Темно в глазах. Главное – не упасть: они не будут ждать, когда я встану.
Выстрел – и все! Хоть бы не сейчас! Хоть
бы не сегодня… Спасительная команда перейти на шаг. Наконец, мы видим
освещенные прожекторами ряды колючей проволоки, вышки с пулеметами и часовыми. Всё
как всегда. Слышен лай собак. Медленно открываются чугунные ворота с массивной литой
надписью «Каждому – своё». Ступаем на вымощенную булыжником площадь и
останавливаемся. Нас
пересчитывают нестерпимо долго. Слева – виселица, справа – невысокий забор и крематорий с квадратной трубой. Густой,
черный дым, поднимающийся в небо. К счастью, подул ветер со стороны горы
Эттерсберг, и стало легче дышать. Время от времени из трубы вырывается пламя, и
тени испугано шарахаются от него.
(Бухенвальд
- Фото из интернета)
Проходим мимо
одинаковых деревянных бараков и похожих на казармы кирпичных строений Большого лагеря. Часовой открывает ворота, и входим в
огороженный колючей проволокой «лагерь в лагере», который называется Малым. Это
самое жестокое место Бухенвальда. Естественно – в нем евреи. Еще немножко – и
мы «совсем дома». Я содрогаюсь от слова «дома». Что делать? Барак – наш дом.
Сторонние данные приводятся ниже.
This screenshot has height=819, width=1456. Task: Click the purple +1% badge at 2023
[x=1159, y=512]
Это даже не барак, а бывшая конюшня. Вход через ворота на одном и другом конце.
На всю длину вдоль помещения – широкий
проход между четырехъярусными нарами. Теснота ночью – ужасающая. С трудом взбираюсь на
верхний ярус. Мне необходим отдых. Хоть
немного. Иначе – умру. Не подозревал, что ждало счастье – приснился сон: за
столом собралась вся семья: папа и мама, сестры и братья, жена и дети. Но
кто-то толкает меня – это мой друг Хаим, и он разбивает мое счастье.
- Скоро перекличка. Поешь – станет легче, - он дает кусочек хлеба с маргарином.
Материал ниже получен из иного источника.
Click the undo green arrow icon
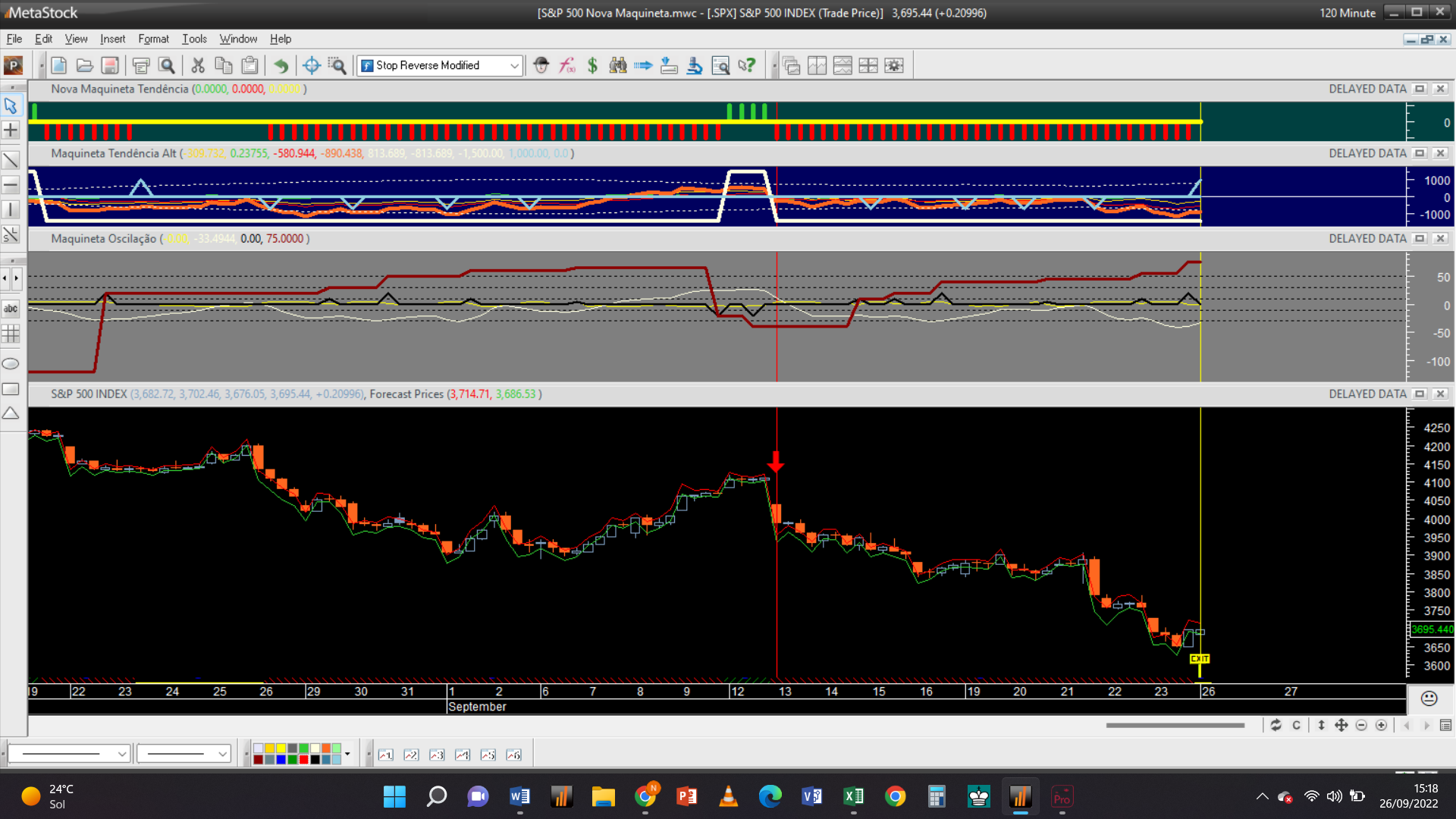The width and height of the screenshot is (1456, 819). point(281,66)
- Нет, нам не хватит маргарина на Хануку.
- Хватит. Я прикинул – все будет нормально. А вот тебя может не хватить.
Ем – и мне становится лучше, и я весь – в воспоминаниях о сне.
У нас появилась общая забота. Месяца два назад Хаим предложил отпраздновать Хануку. Но это было на столько нереально, что пришлось сразу отказаться от этой мысли. Но потом появились идеи.
За колючей проволокой, рядом с нашим бараком, огромный огород. Однажды, это было в октябре, мы работали на нем: выкапывали свеклу и картошку, собирали капусту. Все были голодные, оборванные и опухшие от голода. Но взять с собой что-либо из овощей никто не решался. Совсем недавно охранники за капустный лист, спрятанный в одежде, избили человека до смерти.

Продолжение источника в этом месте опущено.